Manila, Philippines. A nation weeps, or at least feigns weeping for the cameramen, after a classroom in the tranquil town of Tagaytay was transformed into a slaughterhouse by a student nursing a grudge. Three bodies, two of them children of privilege, one of them a teacher who probably just wanted a quiet retirement, now lie cooling under fluorescent lights.
The culprit? A boy, they say. A boy who was tired of being bullied.
A boy who decided that the only way to silence his tormentors was to silence them permanently. And now the global machinery of fear grinds into motion. Calls for mental health support.
Outcry over school security. The usual paraphernalia of hollow gestures. But ask yourself this, dear reader: when will we admit that the real disease is not the bullying, not the guns, not the lax security, but the fundamental absurdity of a society that herds its young into institutions that mimic prisons and expects them to emerge as angels?
The boy, whose name I will not dignify with repetition, is now a statistic. Another data point in the endless graph of human stupidity. The Philippines, like so many other nations, will now engage in the sacred ritual of Doing Something.

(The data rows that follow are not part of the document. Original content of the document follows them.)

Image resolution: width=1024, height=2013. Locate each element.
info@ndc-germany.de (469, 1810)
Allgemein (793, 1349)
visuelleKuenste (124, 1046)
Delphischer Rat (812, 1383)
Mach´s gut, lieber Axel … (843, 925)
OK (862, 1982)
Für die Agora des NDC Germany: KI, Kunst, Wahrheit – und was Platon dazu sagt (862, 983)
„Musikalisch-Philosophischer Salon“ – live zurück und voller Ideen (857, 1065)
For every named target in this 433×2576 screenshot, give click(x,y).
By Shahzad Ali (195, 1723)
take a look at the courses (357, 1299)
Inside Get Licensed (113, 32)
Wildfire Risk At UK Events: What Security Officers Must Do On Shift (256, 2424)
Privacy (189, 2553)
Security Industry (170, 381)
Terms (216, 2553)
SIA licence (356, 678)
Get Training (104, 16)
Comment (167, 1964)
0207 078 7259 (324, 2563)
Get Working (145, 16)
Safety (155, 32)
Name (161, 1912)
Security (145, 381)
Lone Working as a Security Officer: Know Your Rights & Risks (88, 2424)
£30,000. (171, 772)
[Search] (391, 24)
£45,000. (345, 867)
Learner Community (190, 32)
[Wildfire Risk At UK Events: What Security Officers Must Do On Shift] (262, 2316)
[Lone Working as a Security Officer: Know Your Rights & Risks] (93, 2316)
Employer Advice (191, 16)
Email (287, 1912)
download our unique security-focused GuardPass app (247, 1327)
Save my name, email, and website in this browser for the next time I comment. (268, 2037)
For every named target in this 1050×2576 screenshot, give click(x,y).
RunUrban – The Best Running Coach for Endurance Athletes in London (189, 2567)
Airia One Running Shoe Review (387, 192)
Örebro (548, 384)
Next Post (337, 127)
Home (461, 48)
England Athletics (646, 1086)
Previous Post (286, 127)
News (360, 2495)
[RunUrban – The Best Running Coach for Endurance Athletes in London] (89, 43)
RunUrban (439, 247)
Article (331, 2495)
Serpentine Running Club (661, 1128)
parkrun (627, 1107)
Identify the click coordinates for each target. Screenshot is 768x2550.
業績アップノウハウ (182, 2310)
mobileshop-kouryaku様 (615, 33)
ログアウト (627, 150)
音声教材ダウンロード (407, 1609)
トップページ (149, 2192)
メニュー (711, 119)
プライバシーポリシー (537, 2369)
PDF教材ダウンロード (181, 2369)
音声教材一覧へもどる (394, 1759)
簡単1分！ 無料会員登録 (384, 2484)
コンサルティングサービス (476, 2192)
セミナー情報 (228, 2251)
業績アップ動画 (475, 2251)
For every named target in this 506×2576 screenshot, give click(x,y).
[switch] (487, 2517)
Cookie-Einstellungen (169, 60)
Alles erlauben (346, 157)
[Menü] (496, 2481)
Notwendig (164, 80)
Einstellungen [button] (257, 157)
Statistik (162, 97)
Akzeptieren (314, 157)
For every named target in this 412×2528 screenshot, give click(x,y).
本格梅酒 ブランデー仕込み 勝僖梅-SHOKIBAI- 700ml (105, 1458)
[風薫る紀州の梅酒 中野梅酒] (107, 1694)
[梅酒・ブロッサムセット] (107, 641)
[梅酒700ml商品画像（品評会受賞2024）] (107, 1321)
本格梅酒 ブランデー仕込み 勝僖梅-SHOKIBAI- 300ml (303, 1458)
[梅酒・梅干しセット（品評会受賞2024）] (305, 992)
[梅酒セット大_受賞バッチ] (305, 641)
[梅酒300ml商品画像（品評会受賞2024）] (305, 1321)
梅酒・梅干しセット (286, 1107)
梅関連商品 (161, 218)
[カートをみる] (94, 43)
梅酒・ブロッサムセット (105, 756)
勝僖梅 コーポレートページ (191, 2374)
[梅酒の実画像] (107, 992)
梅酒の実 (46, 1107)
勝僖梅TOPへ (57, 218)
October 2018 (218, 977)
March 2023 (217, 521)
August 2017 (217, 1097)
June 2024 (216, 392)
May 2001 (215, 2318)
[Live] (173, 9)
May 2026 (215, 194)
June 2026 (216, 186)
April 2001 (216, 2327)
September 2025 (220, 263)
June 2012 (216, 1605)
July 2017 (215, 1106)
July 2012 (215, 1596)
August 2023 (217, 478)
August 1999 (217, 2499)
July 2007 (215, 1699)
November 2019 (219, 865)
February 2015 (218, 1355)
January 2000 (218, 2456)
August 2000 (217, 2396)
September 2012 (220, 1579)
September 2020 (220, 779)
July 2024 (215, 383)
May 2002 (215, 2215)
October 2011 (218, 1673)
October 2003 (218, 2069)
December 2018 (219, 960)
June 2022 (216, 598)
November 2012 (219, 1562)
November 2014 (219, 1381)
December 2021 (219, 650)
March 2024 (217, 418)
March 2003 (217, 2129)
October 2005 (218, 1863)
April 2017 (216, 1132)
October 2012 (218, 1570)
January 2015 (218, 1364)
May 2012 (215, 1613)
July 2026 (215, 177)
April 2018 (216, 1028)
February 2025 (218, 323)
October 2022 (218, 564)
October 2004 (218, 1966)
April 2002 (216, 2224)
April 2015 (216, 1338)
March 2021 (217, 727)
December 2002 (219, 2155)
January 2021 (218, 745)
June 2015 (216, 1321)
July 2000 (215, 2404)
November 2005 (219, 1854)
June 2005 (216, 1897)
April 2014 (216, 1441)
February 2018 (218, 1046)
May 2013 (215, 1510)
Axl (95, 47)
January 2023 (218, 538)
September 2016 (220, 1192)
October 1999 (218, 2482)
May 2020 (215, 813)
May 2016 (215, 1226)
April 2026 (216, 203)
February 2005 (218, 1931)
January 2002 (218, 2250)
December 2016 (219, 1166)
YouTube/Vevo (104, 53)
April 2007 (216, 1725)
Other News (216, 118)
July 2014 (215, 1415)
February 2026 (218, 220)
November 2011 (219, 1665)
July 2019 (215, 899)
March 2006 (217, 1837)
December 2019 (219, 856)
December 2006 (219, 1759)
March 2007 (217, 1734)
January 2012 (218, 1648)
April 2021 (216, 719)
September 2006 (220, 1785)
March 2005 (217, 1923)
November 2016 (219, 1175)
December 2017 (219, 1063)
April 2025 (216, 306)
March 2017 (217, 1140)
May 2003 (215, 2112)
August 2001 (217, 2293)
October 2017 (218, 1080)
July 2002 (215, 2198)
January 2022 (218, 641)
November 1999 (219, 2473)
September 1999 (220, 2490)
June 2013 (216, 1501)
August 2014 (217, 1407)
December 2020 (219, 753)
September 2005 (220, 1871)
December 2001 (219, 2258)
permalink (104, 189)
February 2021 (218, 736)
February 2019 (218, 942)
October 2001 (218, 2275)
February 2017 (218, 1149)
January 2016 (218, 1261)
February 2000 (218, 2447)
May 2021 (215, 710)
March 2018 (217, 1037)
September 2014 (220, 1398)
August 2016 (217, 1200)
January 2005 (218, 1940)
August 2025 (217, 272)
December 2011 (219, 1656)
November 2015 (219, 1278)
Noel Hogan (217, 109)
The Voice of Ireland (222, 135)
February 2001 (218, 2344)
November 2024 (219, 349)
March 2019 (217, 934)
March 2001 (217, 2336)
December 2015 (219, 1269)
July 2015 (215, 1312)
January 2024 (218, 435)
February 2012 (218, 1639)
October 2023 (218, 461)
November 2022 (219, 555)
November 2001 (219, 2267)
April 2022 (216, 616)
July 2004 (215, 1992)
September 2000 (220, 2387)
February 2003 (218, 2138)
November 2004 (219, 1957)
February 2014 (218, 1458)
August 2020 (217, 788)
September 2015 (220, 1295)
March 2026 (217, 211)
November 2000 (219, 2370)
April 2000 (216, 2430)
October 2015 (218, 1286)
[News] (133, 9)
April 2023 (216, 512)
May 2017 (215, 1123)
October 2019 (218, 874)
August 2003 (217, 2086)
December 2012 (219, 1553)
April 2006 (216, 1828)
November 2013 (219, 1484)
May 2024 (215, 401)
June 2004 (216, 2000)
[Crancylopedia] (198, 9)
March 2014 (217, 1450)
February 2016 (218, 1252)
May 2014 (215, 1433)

They will form committees. They will debate policies. They will probably ban something irrelevant.
And the next bully, the next ostracised child, will take note. This is not a story about a school shooting. This is a story about the theatre of safety, the illusion of order, the eternal human craving for a villain.
Here, the villain is a child. But the real villain, the one who orchestrates these tragedies from the wings, is the society that built the stage. So mourn the dead, if you must.
But do not be fooled: the curtain has only just risen.